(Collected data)
>>
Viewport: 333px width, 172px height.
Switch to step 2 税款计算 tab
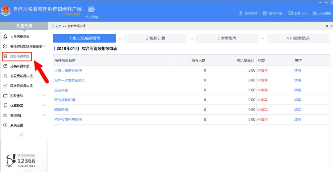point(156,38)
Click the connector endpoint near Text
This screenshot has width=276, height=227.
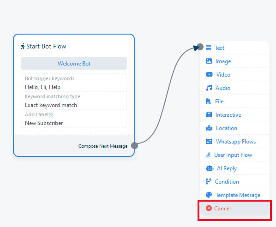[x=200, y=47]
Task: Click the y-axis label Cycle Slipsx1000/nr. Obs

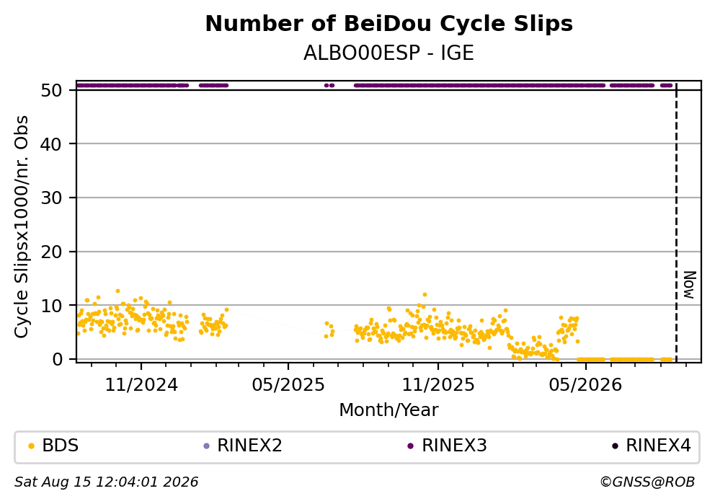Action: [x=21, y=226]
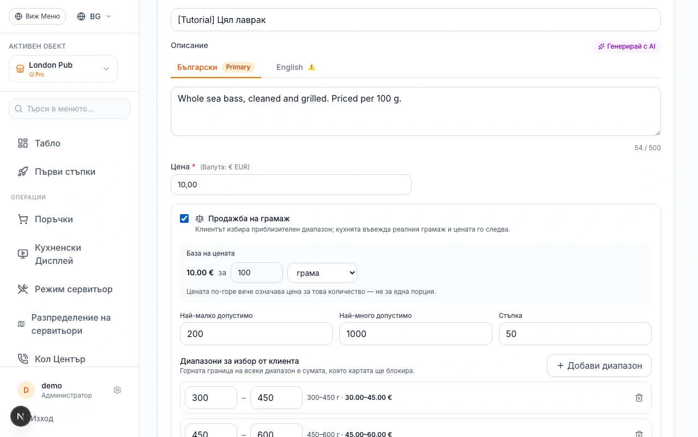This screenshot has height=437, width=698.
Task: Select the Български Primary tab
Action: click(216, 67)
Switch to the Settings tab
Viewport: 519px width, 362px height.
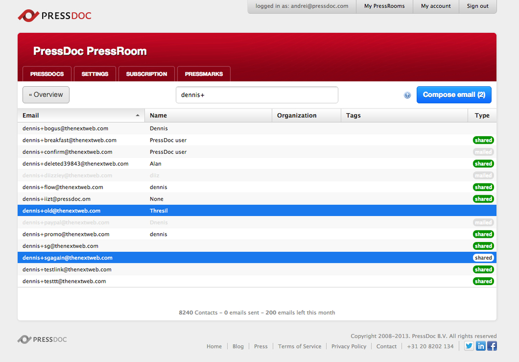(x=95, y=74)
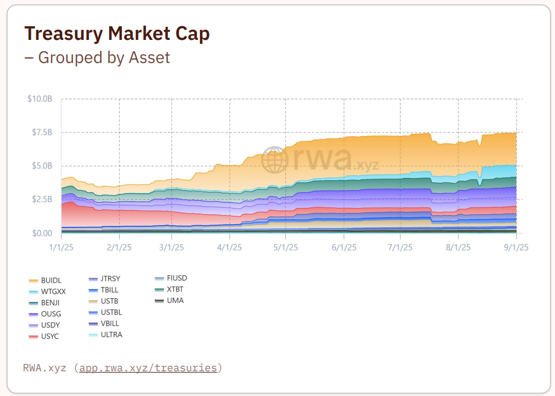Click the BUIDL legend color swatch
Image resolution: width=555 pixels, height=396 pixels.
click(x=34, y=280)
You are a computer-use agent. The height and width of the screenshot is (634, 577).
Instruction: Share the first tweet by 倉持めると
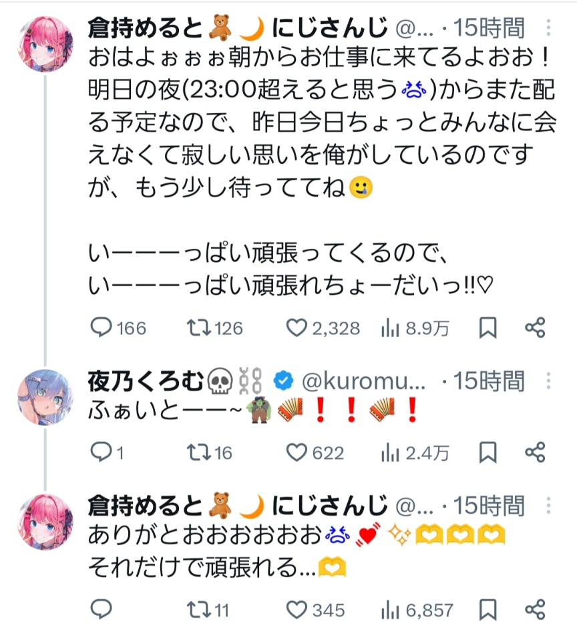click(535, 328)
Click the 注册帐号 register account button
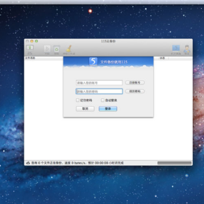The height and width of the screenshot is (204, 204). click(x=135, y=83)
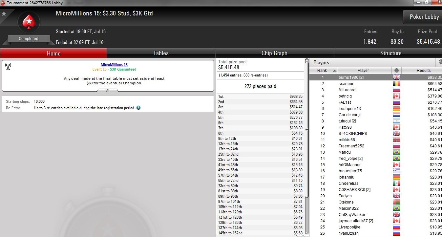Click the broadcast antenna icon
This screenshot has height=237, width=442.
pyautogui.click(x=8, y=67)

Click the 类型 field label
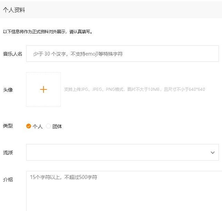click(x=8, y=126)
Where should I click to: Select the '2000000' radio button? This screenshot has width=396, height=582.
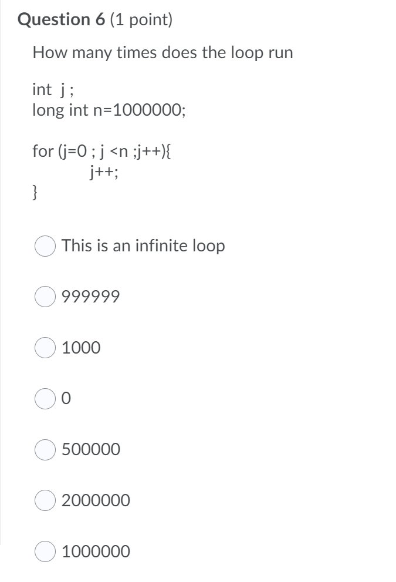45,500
<<
* WORK REQUEST *
Repeat exactly the lines from the one containing "Where should I" to the last line of the records above, including both, and leave out any pictures.

* ANSWER SECTION *
Where should I click to: Select the '2000000' radio button? This screenshot has width=396, height=582.
45,500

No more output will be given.